Ci si chiede perché non sia possibile effettuare una pianificazione territoriale, che possa consentire agli orsi di spostarsi anche in altri luoghi. Gli ambientalisti premono per il trasferimento di una colonia nella zona di Tarvisio, in provincia di Udine, al confine tra Slovenia, Austria ed Italia.
Attualmente il nostro paese ospita solo due gruppi stabili di plantigradi: uno sulle Alpi trentine, di 30 esemplari, e uno sull’Appennino abruzzese, con circa 50 orsi.
In ogni caso, fieri delle loro tradizioni e forse incuranti dei problemi legati alla biodiversità, gli chef sloveni continuano a proporre carne d’orso nei loro menu.
Si tratta di una carne poco distante da quella di manzo per quanto concerne i valori nutrizionali: 70% di proteine e 30% di grassi, 161 Kcal ogni 100 grammi di prodotto.
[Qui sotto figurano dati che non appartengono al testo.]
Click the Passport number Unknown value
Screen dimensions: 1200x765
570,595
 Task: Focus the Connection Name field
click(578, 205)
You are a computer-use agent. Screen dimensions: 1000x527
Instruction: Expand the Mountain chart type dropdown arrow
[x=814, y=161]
Trattandosi di selvatici, però, odore e sapore sono molti forti, quasi aggressivi per il nostro palato.
Prendiamo, ad esempio, le zampe. Utilizzate per preparare sughi e condimenti, sono, tuttavia, molto ricche di collagene, motivo per cui richiedono lunghe cotture per sciogliere le cartilagini e ammorbidire le carni. Inoltre, per domare il sapore, vanno consumate con l’aggiunta di verdure e spezie.
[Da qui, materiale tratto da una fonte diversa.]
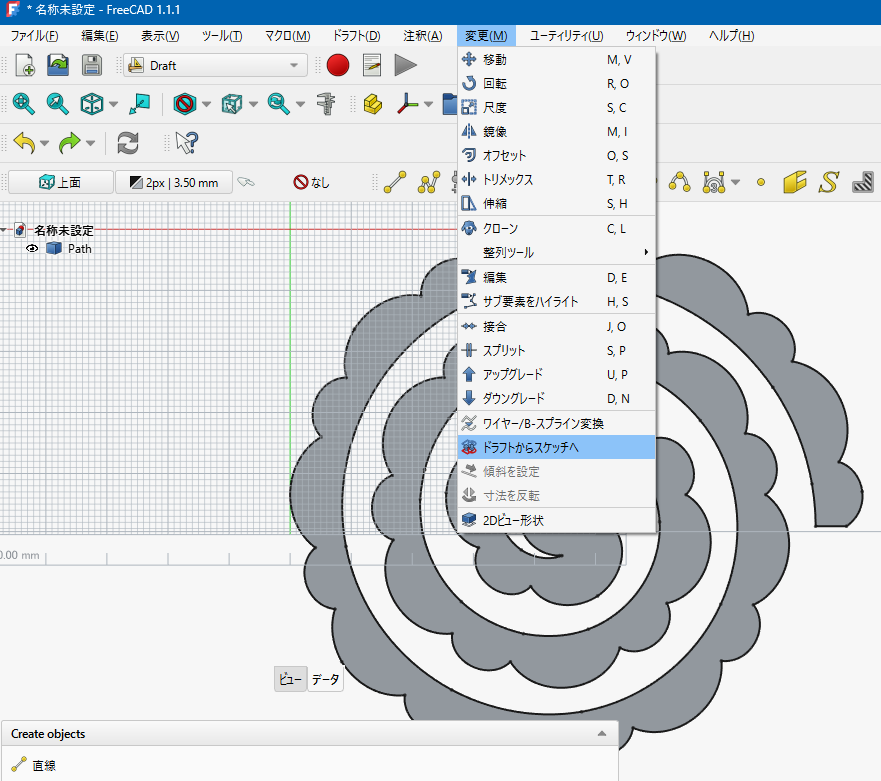The width and height of the screenshot is (881, 781).
Task: Toggle the construction mode icon beside line style
Action: (x=246, y=182)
Per di più… ci si interroga sulla quantità e sulla qualità dei controlli ispettivi, cui questi animali vengono sottoposti prima di essere licenziati al consumo umano. Occasionalmente l’uomo può contrarre una parassitosi consumando carne di orso cruda o poco cotta, così come avviene per gli Eschimesi o per i cani da slitta. Il parassita in questione, Trichinella spp., non dà segni clinici nell’animale, quindi non permette di distinguere i sani dai malati, a meno di esami specifici.
La trichinellosi può colpire anche cavalli, suini e cinghiali, ma i servizi veterinari italiani controllano quotidianamente le carni in sede di macellazione.
Nell’uomo il parassita provoca febbre ed enterite, ma nel giro di due settimane si localizza a livello muscolare, con gravi compromissioni cardiache. Se l’infestazione non viene trattata subito con antiparassitari ed antinfiammatori adeguati, può avere esito letale.
Non si tratta, dunque, di scandalizzarsi per il consumo di carne d’orso. Dopo tutto, anche cervi, caprioli, lepri e cinghiali sono illustri abitanti dei boschi. La differenza sta nel numero. E non si capisce perché tutto debba diventare «di moda», anche se si tratta di un comportamento distruttivo.